You may well want to research the use of the word "free" in this context - it isn't about not paying, and consequently there is no inherent impact of professional-quality development taking place. Personally I am convinced the collective development enabled by software being liberated is very valuable - otherwise I wouldn't be advocating OpenSolaris, OpenJDK, OpenSSO/OpenID, NetBeans and all the rest of Sun's portfolio be liberated in this way.

Posted by Simon Phipps on May 05, 2007 at 06:11 PM PDT #

It's a tough call to venture up a guess whether I am alone on my opinions or not.. But here goes. I believe all software should be free, but all software should offer paid support. I believe "Open Source" strategies can, and do hold a very important part in the development of software. Not all software can be spread platform or architecture-wide so open-source allows a diverse spectrum which normally couldn't even be touched with a standard "paid" developer network. For something of "Enterprise" level software, of course the developers should be paid, and I believe that a support staff, offering support and thus patches for those customers would feed the development of the software. 'Patches' should also be free, but of course the priority scale should be set toward the levels and occurances from the paid support. After all, businesses want support. They need someone to turn to when something goes wrong, not all businesses can hire a genious for 20 different specializations. Sometimes just one admin is available. I also do not believe closed source is evil, simply those developers feel the need to hide behind the past, because opensource is not something widely understood, nor is it as a concept very forthcoming because of the legalities and curiousities beyond it. Anyone who says they can build better code closed source, than others do open source are uneducated twits. It reminds me of the movie about drug running.. POS 51 or whatever. It's a tough world to play in the business game, and it's even harder to explain to people that the income could be exponential on something that is "free".

Posted by Christopher S. Frost on May 05, 2007 at 09:56 PM PDT #

This is by far the best-phrased question I have seen. Free or not free, solid or not solid, quality and commitment or lack of such. The first and the rest are not really related (as evident by Apple's decidedly non-solid X server, with low quality and lack of commitment, but arguably non-free).

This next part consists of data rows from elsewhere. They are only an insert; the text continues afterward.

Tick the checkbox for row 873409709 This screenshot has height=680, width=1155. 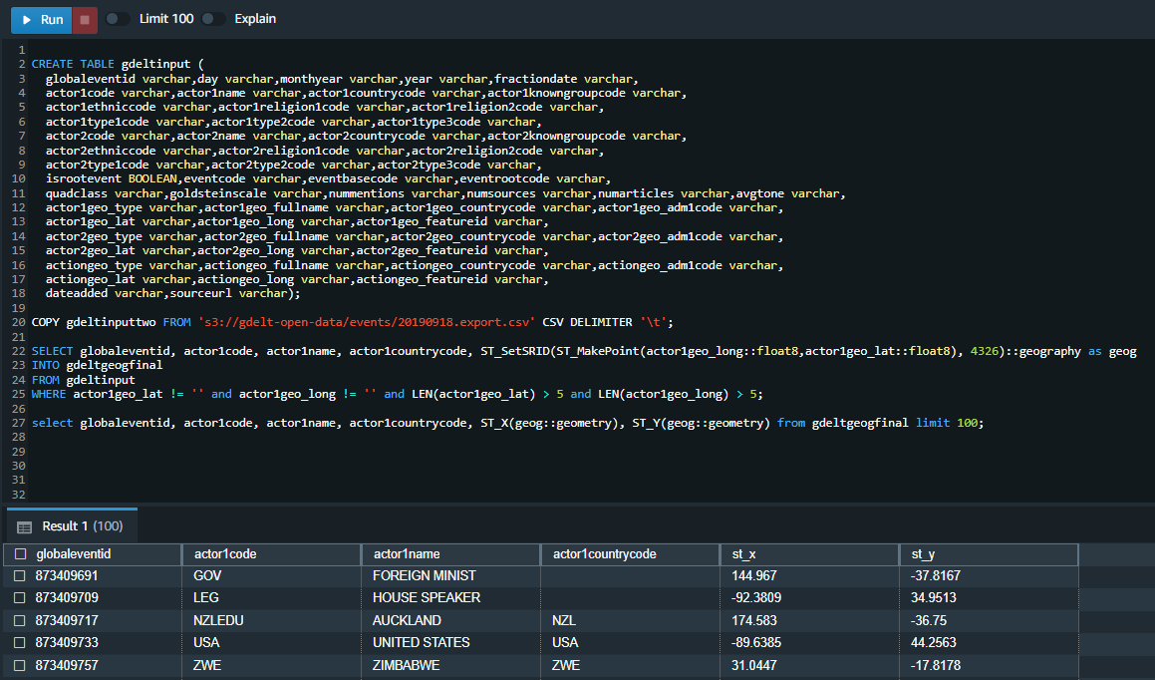[x=20, y=598]
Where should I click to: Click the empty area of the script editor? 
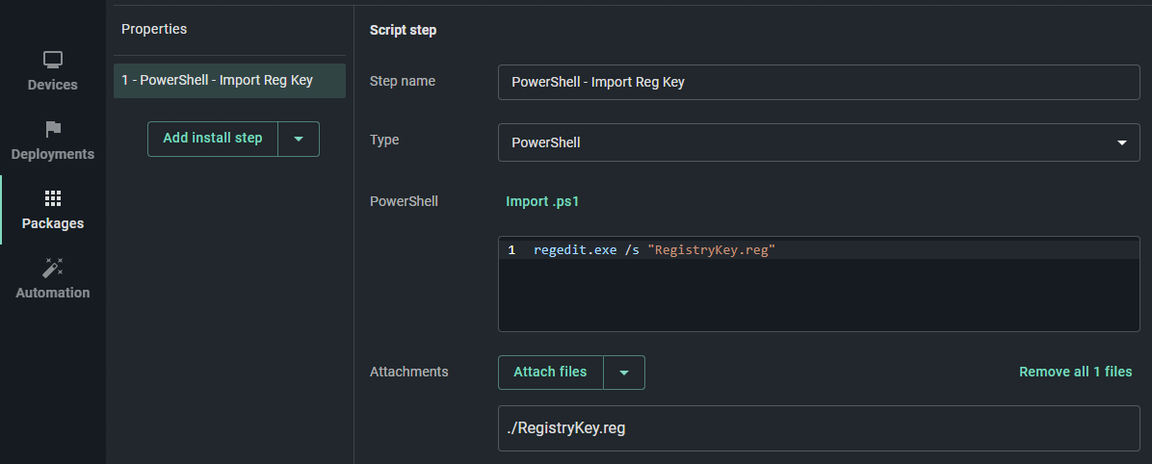(x=819, y=294)
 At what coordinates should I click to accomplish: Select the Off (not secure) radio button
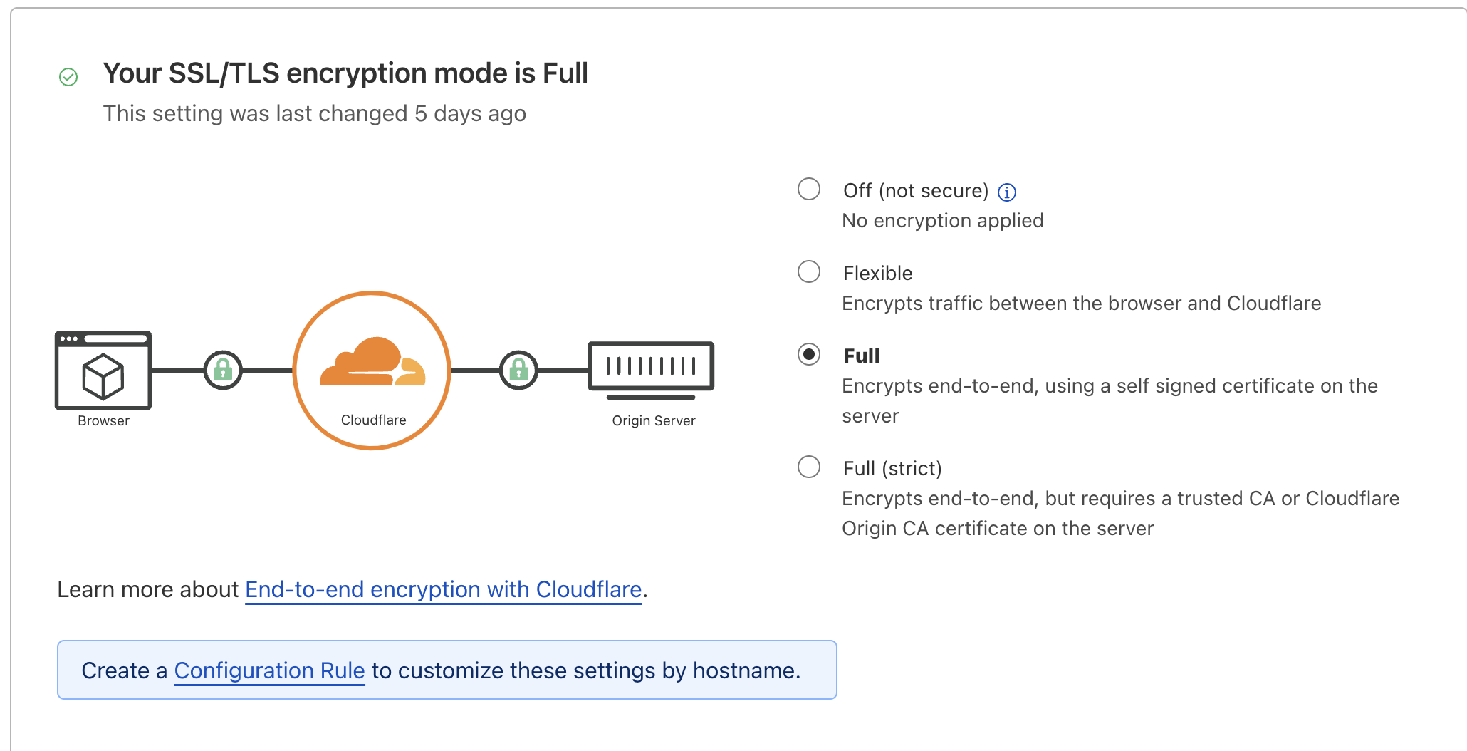[809, 189]
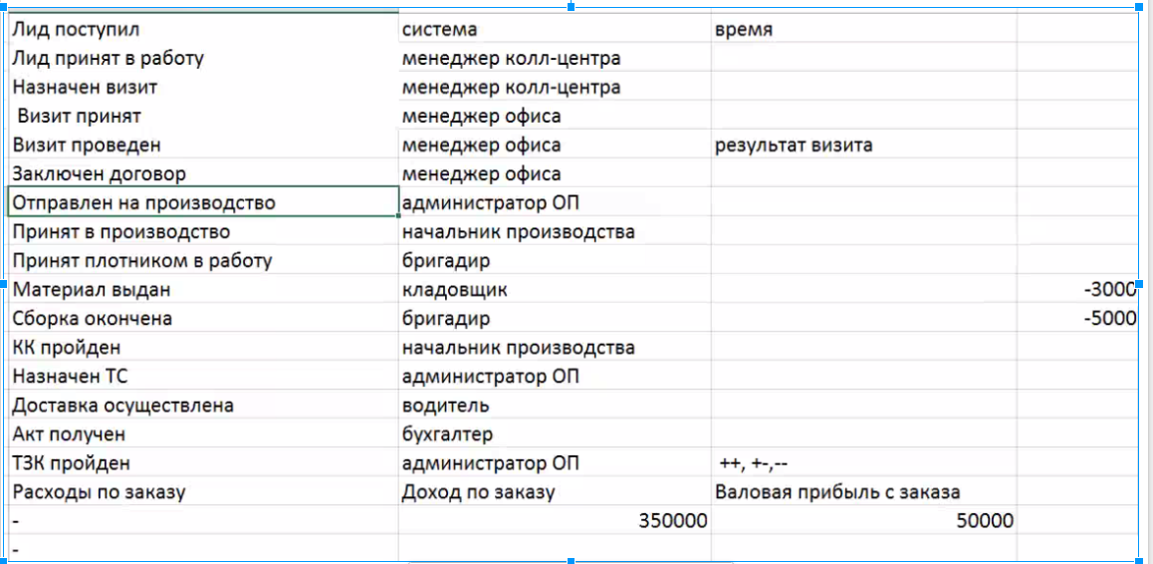The width and height of the screenshot is (1153, 564).
Task: Click the "Доход по заказу" cell
Action: [x=554, y=492]
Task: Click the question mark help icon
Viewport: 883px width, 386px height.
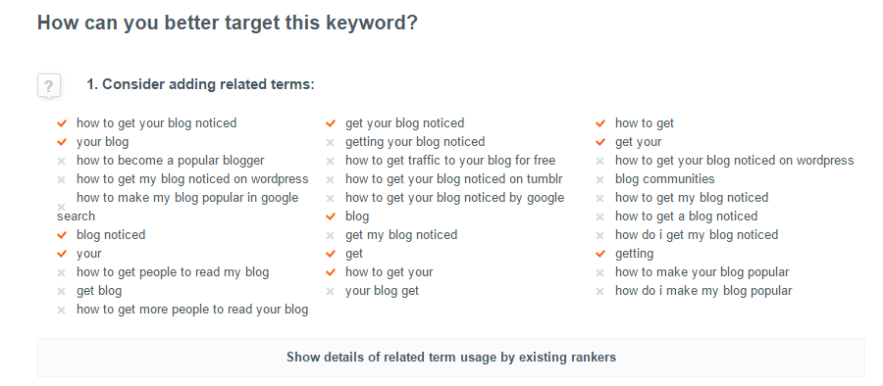Action: 49,86
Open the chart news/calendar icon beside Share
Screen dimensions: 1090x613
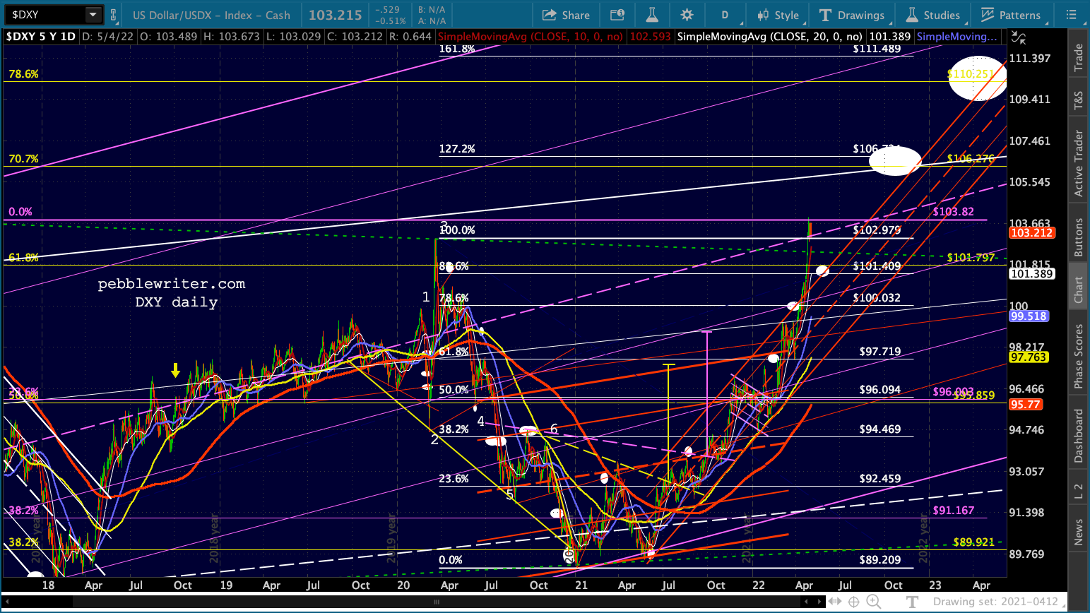[x=617, y=15]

Posted by Ambrose on May 05, 2007 at 10:10 PM PDT #

A debate is raging on the 'net these days as to whether all software, music and digital content should be free.

http://www.devtopics.com/should-all-software-be-free/

Posted by DevTopics on January 31, 2008 at 07:26 AM PST #

Is commercial software the most evil thing in the world? It is not; it is not evil enough. The most evil thing in the world is probably DRM. DRM works by the most undemocratic principle of guilty-by-assumption: that is, you are assumed to be a criminal unless proven otherwise, with no chance of appeal. You are completely not trusted for anything, and they can turn against you any time to destroy your data. To allow DRM in the democratic world, with the backing of the law, even during times allegedly against terrorism, is absolutely unfathomable.